PLANS to offload Britain’s state-backed banks into private hands were dealt a blow yesterday after the man tasked with the responsibility quit after a year in charge.
Jim O’Neil, a banker who had previously spent 17 years at Bank of America Merrill Lynch (BoAML), announced his departure from the role of chief executive from UK Financial Investments (UKFI), which is responsible for finding an exit for the government from its bailed out bank holdings.
The departure comes a day after the planned sale of 631 branches of state backed bank Lloyds Banking Group to the Co-operative collapsed, forcing the group to make hasty plans to shunt the branches onto public markets.
UKFI currently manages the stakes held in the Royal Bank of Scotland and Lloyds, as well as other stakes in Northern Rock and Bradford & Bingley.
The departure will be a blow for Treasury policymakers and chancellor George Osborne, with hopes of returning the banks to the market as soon as possible in turmoil.
O’Neil said: “I look forward to watching UKFI’s continued progress.

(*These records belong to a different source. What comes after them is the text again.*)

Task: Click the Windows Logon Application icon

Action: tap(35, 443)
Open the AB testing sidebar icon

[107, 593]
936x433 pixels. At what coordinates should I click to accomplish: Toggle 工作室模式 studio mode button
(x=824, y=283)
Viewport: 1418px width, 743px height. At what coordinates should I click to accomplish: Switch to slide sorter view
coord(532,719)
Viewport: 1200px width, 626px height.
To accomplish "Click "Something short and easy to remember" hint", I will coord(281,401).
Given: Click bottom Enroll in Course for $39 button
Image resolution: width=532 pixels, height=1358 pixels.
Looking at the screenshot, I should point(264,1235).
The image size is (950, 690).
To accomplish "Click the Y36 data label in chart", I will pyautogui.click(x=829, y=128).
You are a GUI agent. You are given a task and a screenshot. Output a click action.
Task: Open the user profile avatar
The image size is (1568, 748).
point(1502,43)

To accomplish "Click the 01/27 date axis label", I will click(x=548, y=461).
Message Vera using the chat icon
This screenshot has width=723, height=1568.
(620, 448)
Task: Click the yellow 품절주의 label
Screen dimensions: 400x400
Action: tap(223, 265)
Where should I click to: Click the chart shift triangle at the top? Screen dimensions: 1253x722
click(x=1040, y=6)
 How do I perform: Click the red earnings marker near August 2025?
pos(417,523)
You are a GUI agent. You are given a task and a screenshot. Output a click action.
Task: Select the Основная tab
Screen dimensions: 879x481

It has been a privilege to work on behalf of taxpayers during such a challenging period for the banking sector.”
The departure comes at a sensitive time for the future of the UK’s state backed banks, with a chorus of voices – including the Archbishop of Canterbury Justin Welby – calling for a break up of state-backed banks.
O’Neil was appointed head of market investments at UKFI in October 2010, giving up a lucrative job at BoAML, where he was head of the international corporate finance and restructuring group.
He was made chief executive in April 2012 after stepping into the shoes of bank bailout architect Robin Budenberg after he left to become chairman of UKFI following the departure of Sir David Cooksey, who retired from the outfit.
Budenberg said O’Neil’s “depth of expertise” had been “crucial” for UKFI as it faced regulatory chance and the Eurozone crisis.
The search will now be on for a successor who can give renewed purpose and energy to the government’s plans to a speedy reprivatisation of the banks.